Museum der Arbeit | 04.05.2020 Beginn: 19:00 Uhr

ENTFÄLLT: Der Traum vom Schlaf im 20. Jahrhundert

Vortrag und Gespräch mit Prof. Dr. Hannah Ahlheim

Der Mensch verschläft ein gutes Drittel seines Lebens. Die Zeit, die wir im Schlaf verbringen, ist eine unbewusste, unproduktive und untätige, aber auch eine lebensnotwendige und herbeigesehnte Zeit.

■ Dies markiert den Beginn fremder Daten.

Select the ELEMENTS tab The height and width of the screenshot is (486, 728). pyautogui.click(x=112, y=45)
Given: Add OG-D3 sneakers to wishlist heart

Wie geht nun eine Gesellschaft, in der wissenschaftliches Verstehen, Rationalität und Effizienz eine zentrale Rolle spielen, mit einem so widerspenstigen Phänomen wie dem Schlaf um?

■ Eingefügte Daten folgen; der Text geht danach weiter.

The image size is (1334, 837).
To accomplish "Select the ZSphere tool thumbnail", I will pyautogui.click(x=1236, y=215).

Hannah Ahlheims Vortrag über die Entwicklung des »Schlafwissens« in Deutschland und den USA seit dem späten 19. Jahrhundert verbindet konsequent die Geschichte einer Wissenschaft mit der Geschichte der modernen Gesellschaft. Sie zeigt, dass nicht nur das Bild vom schlafenden Körper, der träumenden Seele bzw. dem träumenden Gehirn ein anderes geworden ist. Die Arbeit mit dauerwachen Maschinen, aufgeweichte Grenzen zwischen Tag und Nacht und Fortschritte der Wissenschaft stellten neue Anforderungen an die alltägliche Organisation des Schlafens und beförderten die Angst vor dem Verlust des Schlafs.